Students paying '£1,000 an hour' for tuition

Student in libraryImage source, Getty Images
Image caption,
The study throws new light on what students get for their fees

Some university students receive so little tuition they pay the equivalent of £1,000 an hour for contact with academic staff, researchers say.

On average, economics undergraduates receive the equivalent of just 26 hours of one-to-one teaching over a three-year course, research published by the journal Fiscal Studies suggests.

Physics students receive almost three times as much for the same fees.

"It seems a bit bizarre," report author Dr Mike Peacey told the BBC.

"It certainly seems like humanities students are subsidising Stem [science, technology, engineering and maths] students," said Dr Peacey, an economics lecturer at the New College of the Humanities, in London.

"Really, students are paying a kind of university tax rather than tuition fees.

"Maybe that's what you want, but we should be a bit more upfront and honest about this."

Many English universities now charge UK and EU students the maximum, £9,250 for the vast majority of undergraduate courses.

Using Freedom of Information law, researchers from Bristol University and the New College of the Humanities obtained data from 67 UK universities.

To compare teaching received, for example, by history students in small group tutorials with that received by physics students in a mixture of lectures, seminars and laboratories, they then came up with a measure - total equivalent adjusted contact hours (Teach) - to convert teaching time and class size into the equivalent number of hours of one-to-one contact.

They found that on average over three years:

  • physics students received 74.6 hours
  • history students received 32.6 hours
  • economics students received 26.1 hours
Image source, Getty Images
Image caption,
Science and technology students have traditionally had more teaching time

There were also wide variations within subjects. For example, economics students at the top 10% of universities received almost five times as much teaching as those in the lowest 10%.
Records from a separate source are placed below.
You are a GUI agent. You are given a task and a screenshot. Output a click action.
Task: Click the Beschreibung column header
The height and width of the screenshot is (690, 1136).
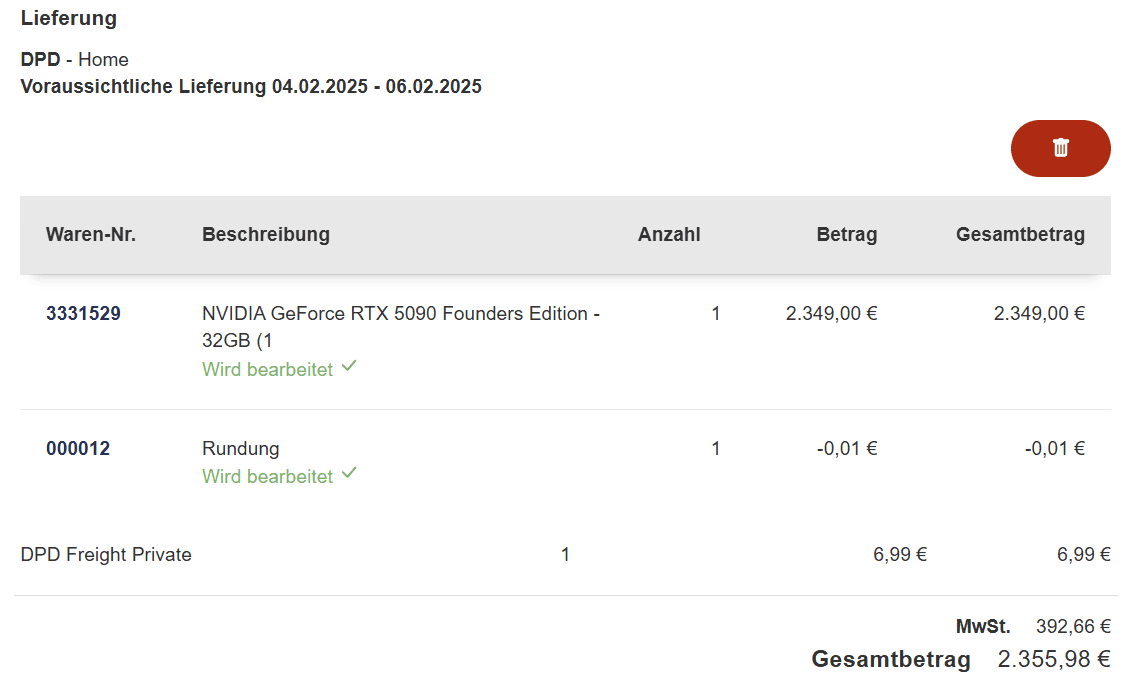pyautogui.click(x=266, y=235)
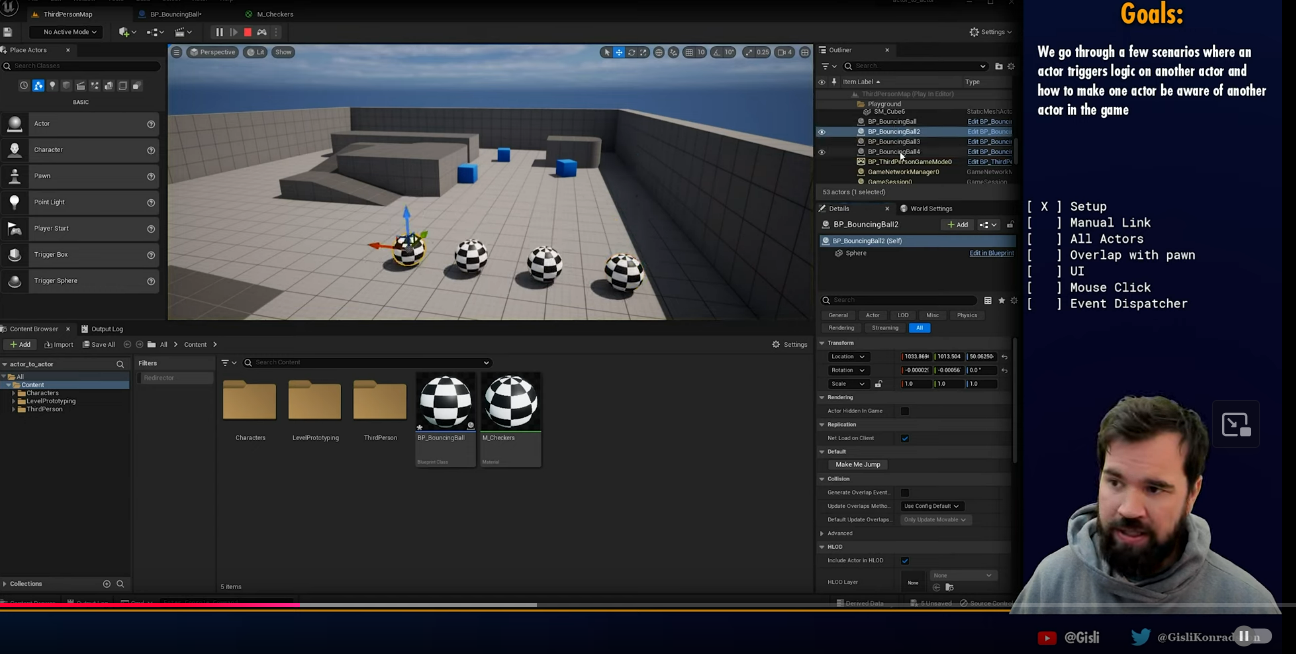The image size is (1296, 654).
Task: Pause the play-in-editor simulation
Action: tap(220, 32)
"How much students must pay in tuition fees makes no difference to how much teaching they receive," the report says.

"Clearly, some students are receiving much better value for money than others.

"For a market to function properly, participants must be able to compare what is offered by different providers."

The authors suggest their Teach measure could inform the government's new Teaching Excellence Framework, which assesses teaching quality at UK universities by subject.

'Ripped off'

Students studying Stem subjects have always had more contact hours, they add, and increasing the amount of teaching "may not be beneficial for all students - for example, if the cost of extra contact is lower teacher quality".

"Even when quality is held constant, some students may be better off working on their own."

Dr Peacey said: "Lots of people have suspected that there are cross-subsidies between subjects.

"If physics students are receiving much more tuition than history students, it could be that both are paying more than the tuition costs but the physics students are being less ripped off than the history students.

"I think if this measure got taken up and universities were asked to provide this information to students, it might be that different universities might offer differential rates for tuition.

"Maybe universities offering more contact time would charge more in fees."